Khartoum: A referendum due early next year on south Sudan`s independence will be derailed unless the country`s electoral commission swiftly resolves an internal row, a southern leader warned on Thursday.
"If the referendum commission within the next two weeks is not able to resolve all the issues that they are facing now, the referendum will be killed off and the referendum commission will be responsible for that," said Pagan Amum, secretary general of the Sudan People`s Liberation Movement (SPLM).
South Sudan is set to hold a referendum on January 09, as part of a 2005 peace deal, which promises southerners the chance to choose independence or to remain part of a united Sudan.
Parliament ratified a key law at the end of last year setting up the vote and the commission responsible for organising it, after northern and southern leaders overcame a dispute that threatened to jeopardise the peace deal.
But the commission, which should have been formed at the beginning of 2010, was only nominated in June, and its members are still divided over who should head the commission.
"The commission now is paralysed, it is not working," Amum said.
"I am afraid there may be elements within the referendum commission that are actually planning... a postponement, or in the worst case a total betrayal (of the right) to be exercised by the people of southern Sudan," he added.
Under the referendum law, the final list of eligible voters should be drawn up by October 09, three months before the vote itself.
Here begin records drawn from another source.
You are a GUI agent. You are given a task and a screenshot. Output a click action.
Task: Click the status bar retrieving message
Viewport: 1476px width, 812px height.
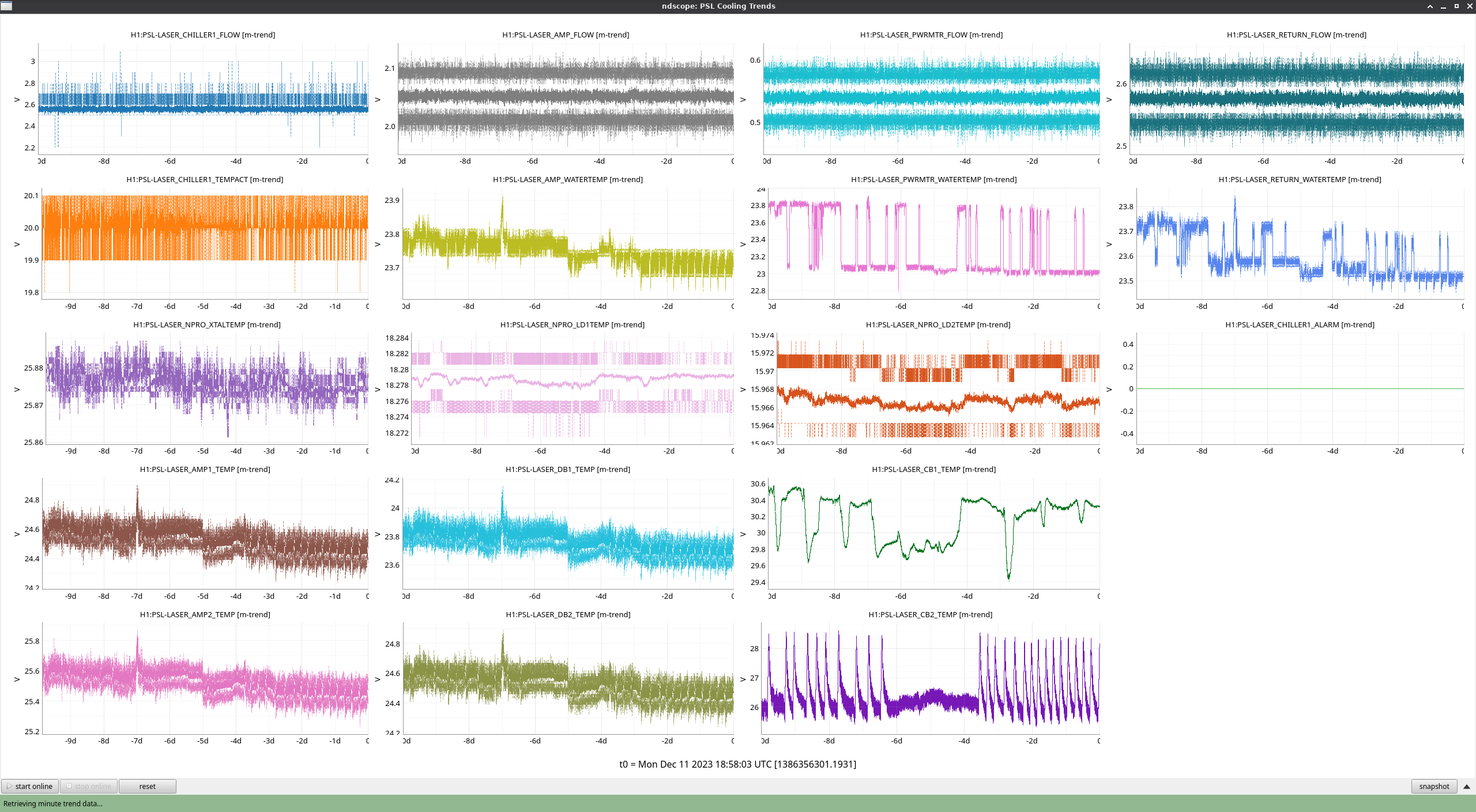click(x=53, y=803)
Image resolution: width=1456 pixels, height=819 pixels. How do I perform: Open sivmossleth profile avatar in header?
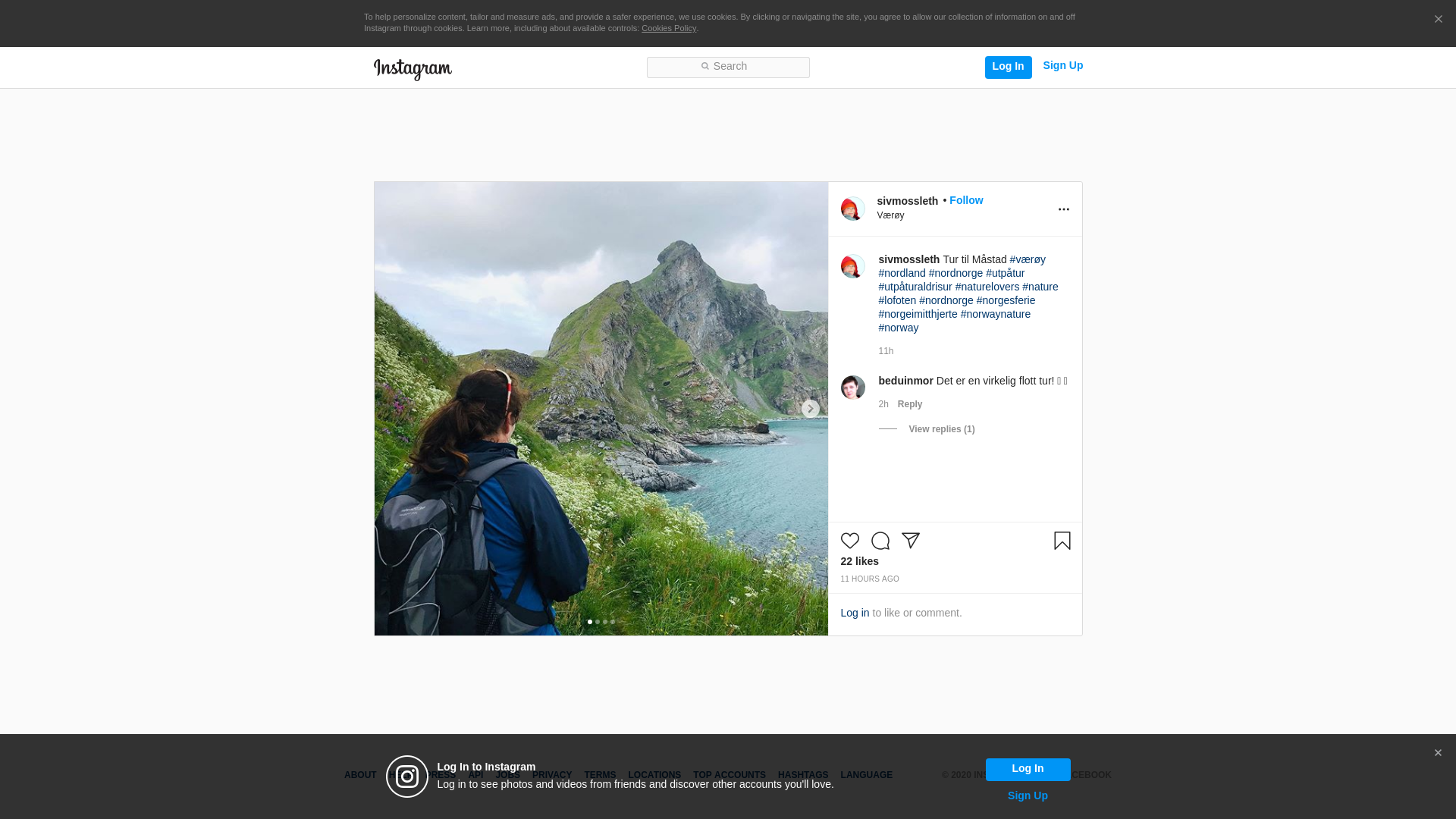click(x=852, y=209)
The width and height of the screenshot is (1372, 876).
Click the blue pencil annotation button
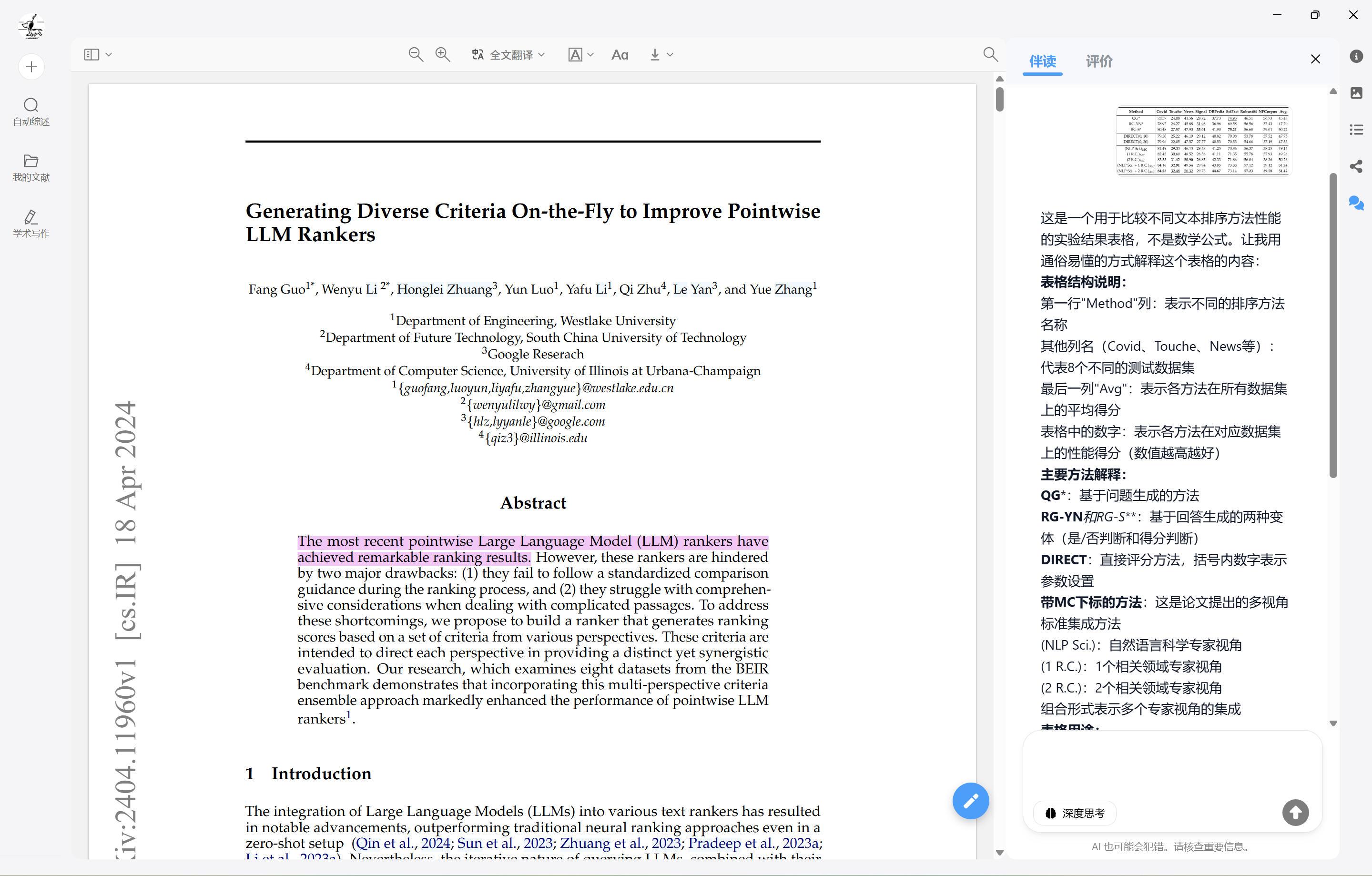[970, 801]
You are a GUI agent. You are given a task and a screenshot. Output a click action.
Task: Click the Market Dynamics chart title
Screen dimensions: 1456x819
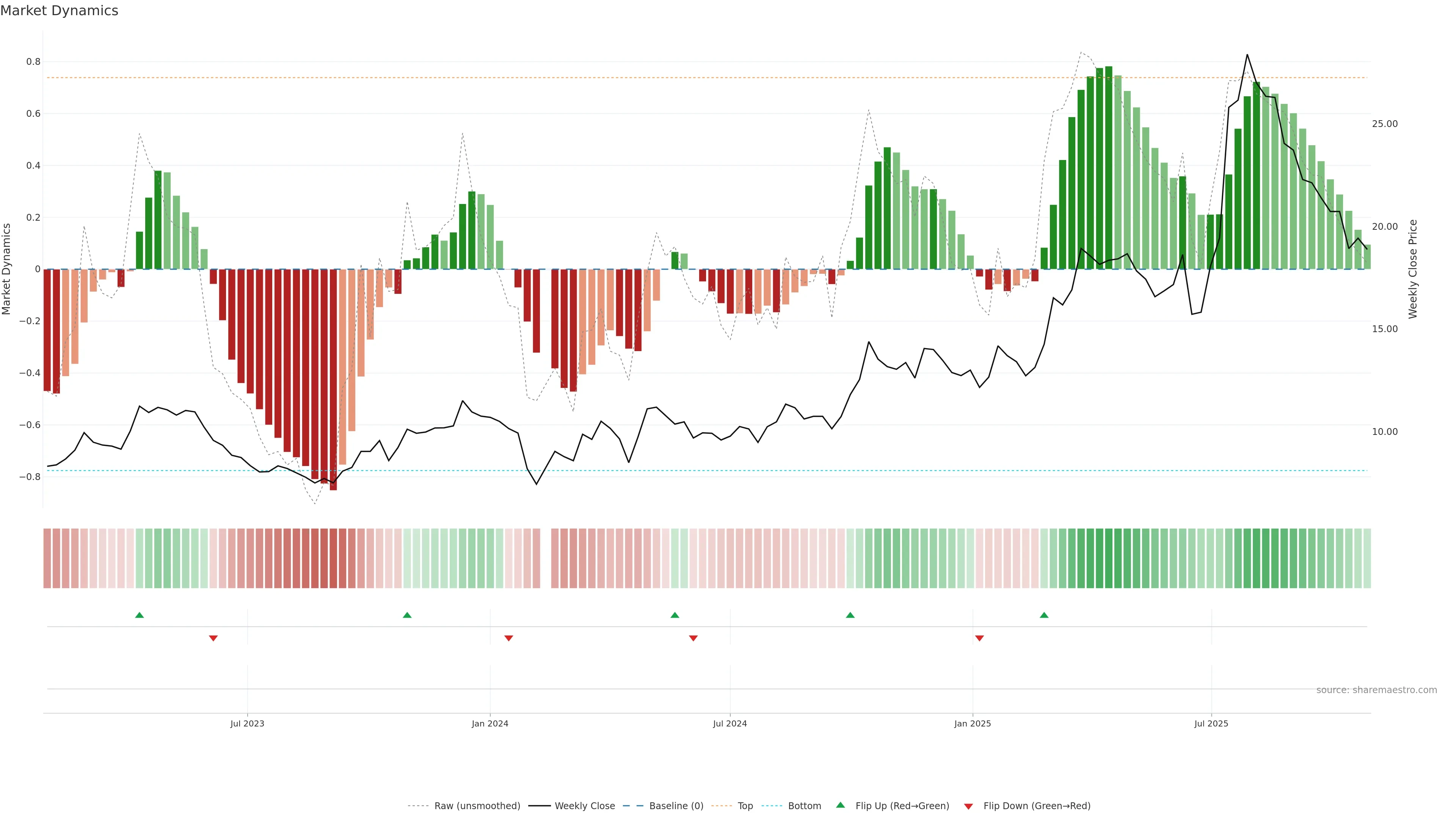point(60,11)
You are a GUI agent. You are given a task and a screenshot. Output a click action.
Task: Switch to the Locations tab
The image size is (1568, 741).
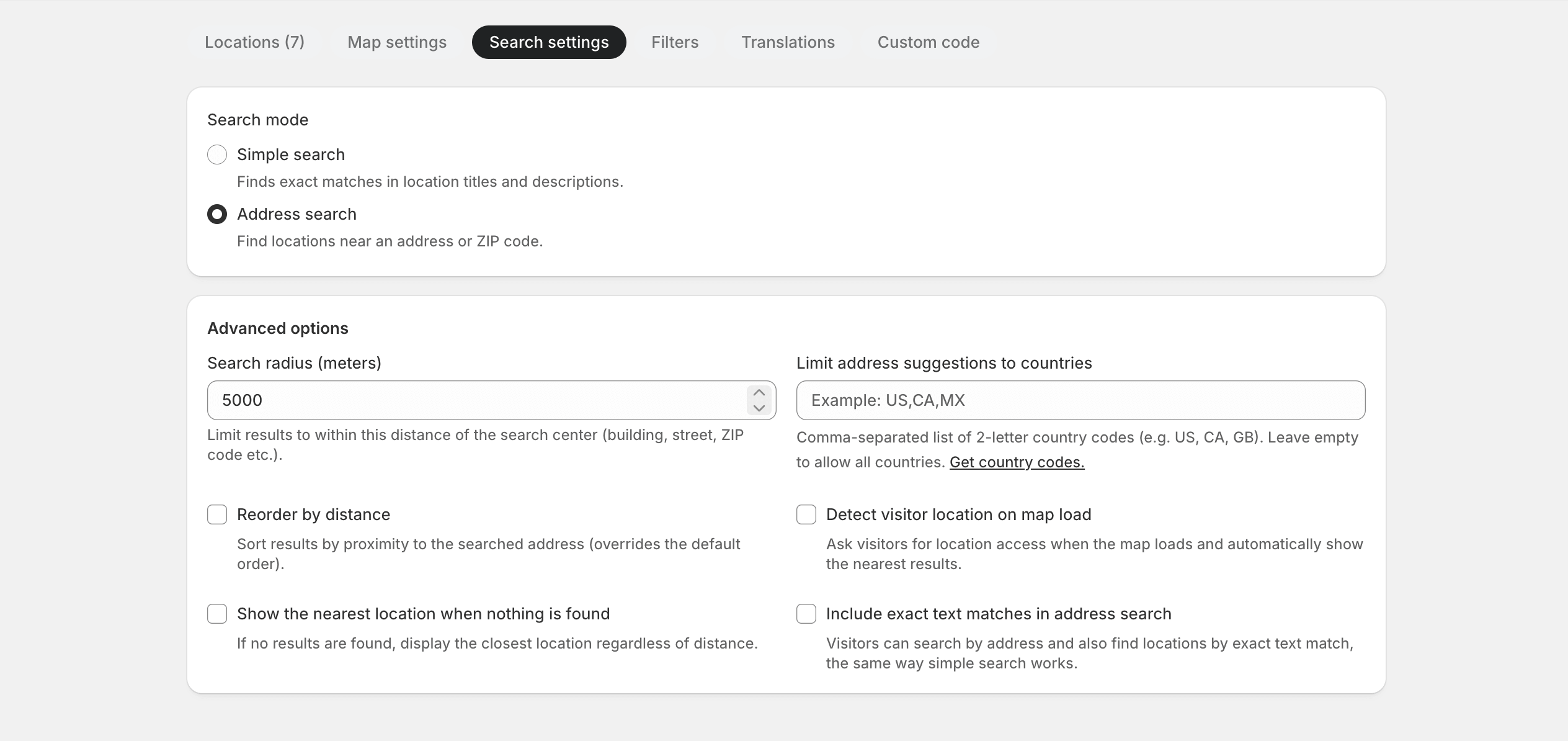[254, 42]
However, the commission has still not begun the laborious process of voter registration which is expected to take several weeks at least.
"We at the commission will begin the necessary measures to try to hold the referendum on time but we must warn the partners" there is not enough time, commission member Tarek Osman al-Taher said.
His comments were condemned as "irresponsible" by the SPLM, the former southern rebel group that fought a devastating 22-year war with the north in which about two million people were killed before a power sharing deal was finally agreed in 2005.
"Sudan is entering a very dangerous and concerning moment," Amum said, adding any postponement of the referendum would "not be in the interests of peace."